[Dataset entries — start]

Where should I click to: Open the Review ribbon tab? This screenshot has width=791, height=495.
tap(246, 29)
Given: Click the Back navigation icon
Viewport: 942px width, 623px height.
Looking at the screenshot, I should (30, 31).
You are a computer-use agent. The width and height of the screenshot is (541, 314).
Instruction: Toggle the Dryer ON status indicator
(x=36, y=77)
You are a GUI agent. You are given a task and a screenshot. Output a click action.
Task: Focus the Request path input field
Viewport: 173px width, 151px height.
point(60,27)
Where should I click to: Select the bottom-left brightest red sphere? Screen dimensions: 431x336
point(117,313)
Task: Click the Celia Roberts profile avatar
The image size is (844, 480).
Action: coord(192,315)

[Dataset entries — finish]
[Dataset entries — start]

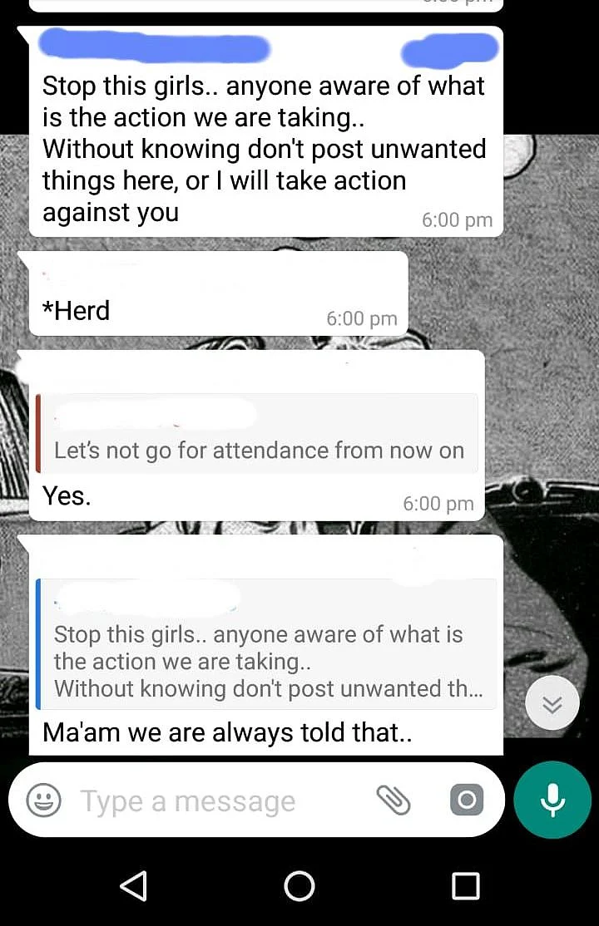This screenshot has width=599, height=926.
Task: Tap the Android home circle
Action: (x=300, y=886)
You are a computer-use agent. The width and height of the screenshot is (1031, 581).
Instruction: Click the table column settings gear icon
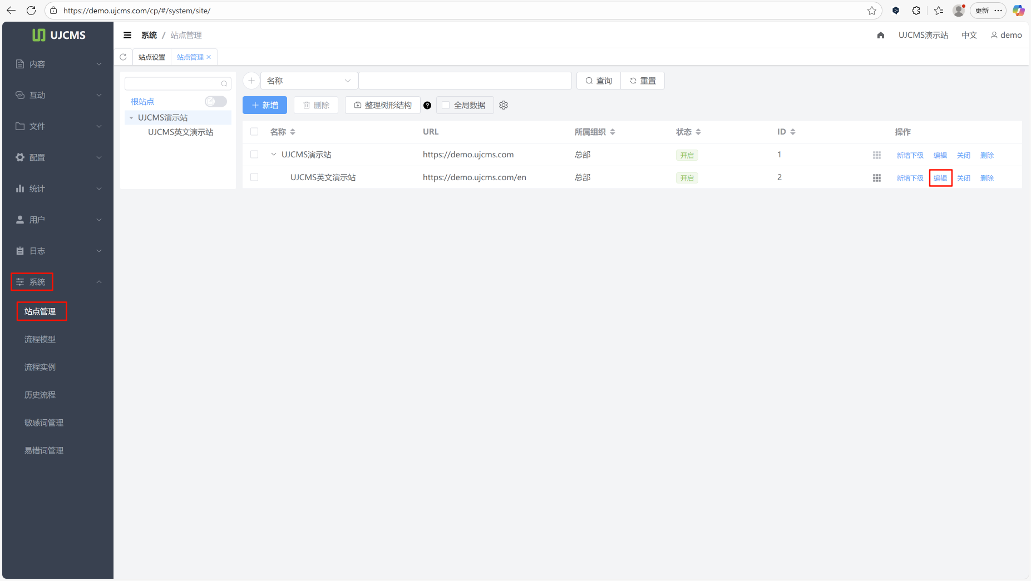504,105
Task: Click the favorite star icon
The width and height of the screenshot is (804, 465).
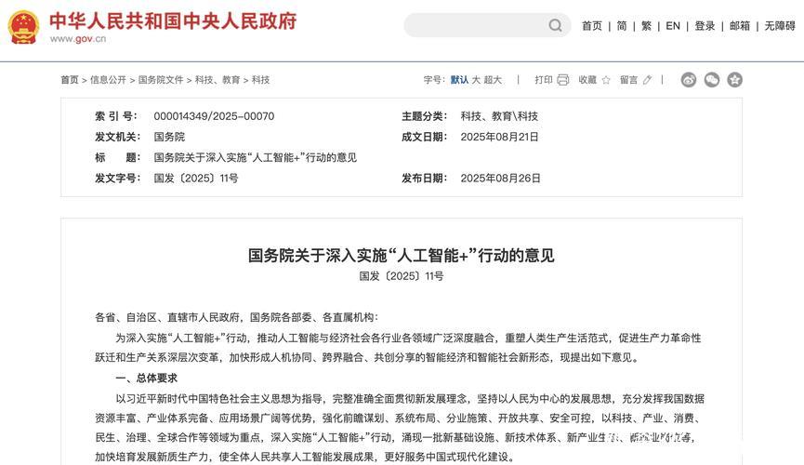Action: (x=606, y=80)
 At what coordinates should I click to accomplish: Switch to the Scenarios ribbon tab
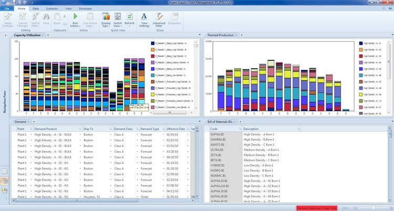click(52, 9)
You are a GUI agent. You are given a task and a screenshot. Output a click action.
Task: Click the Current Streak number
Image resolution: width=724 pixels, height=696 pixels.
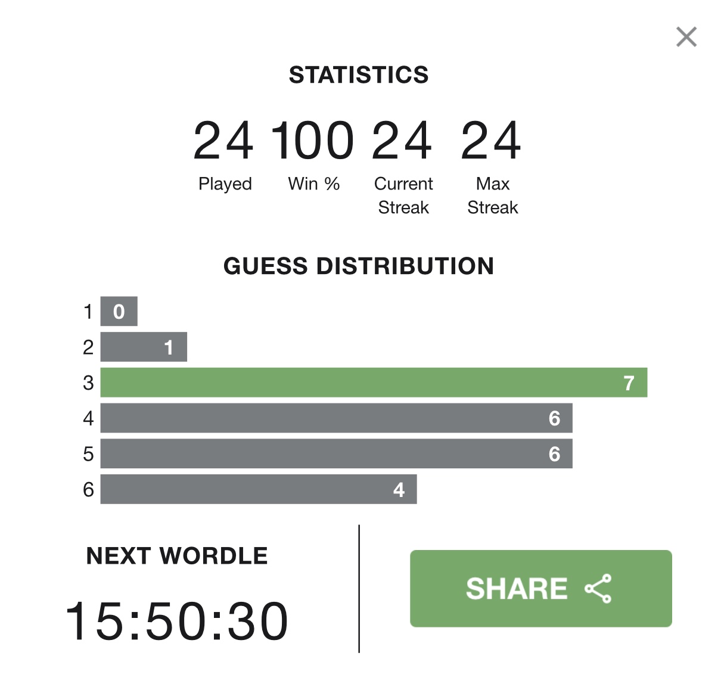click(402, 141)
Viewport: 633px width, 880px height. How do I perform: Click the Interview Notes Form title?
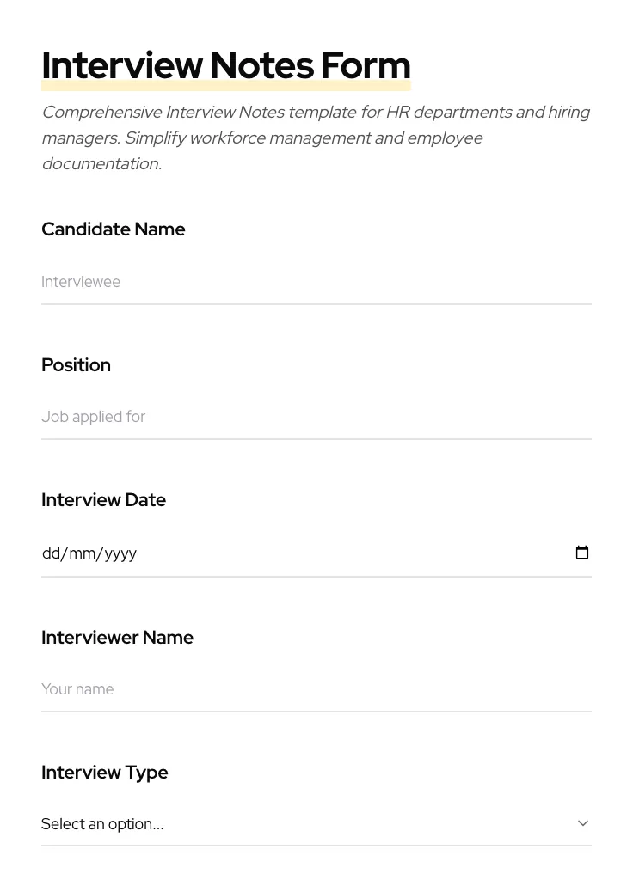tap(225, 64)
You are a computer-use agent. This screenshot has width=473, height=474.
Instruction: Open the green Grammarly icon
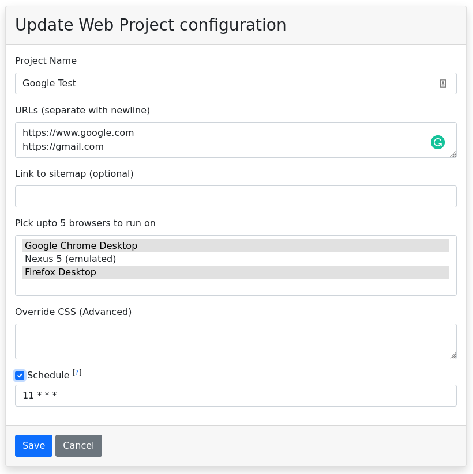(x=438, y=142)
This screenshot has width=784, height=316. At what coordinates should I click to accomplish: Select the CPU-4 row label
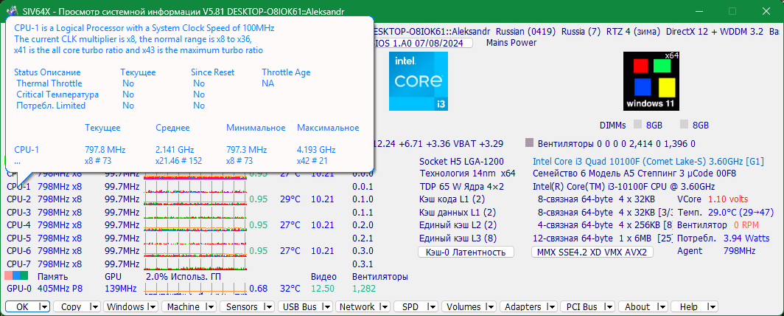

[Dataset entries — finish]

- [Task details]: Pick out the lines above containing the word "agent", then copy them.

- [Answer space]:
You are a computer-use agent. The width and height of the screenshot is (541, 314).
You are a GUI agent. You are given a task and a screenshot. Output a click action.
You are a computer-use agent. The width and height of the screenshot is (1031, 581).
You are a GUI agent. You are given a task and a screenshot. Output a click action.
You are a computer-use agent. This screenshot has width=473, height=474.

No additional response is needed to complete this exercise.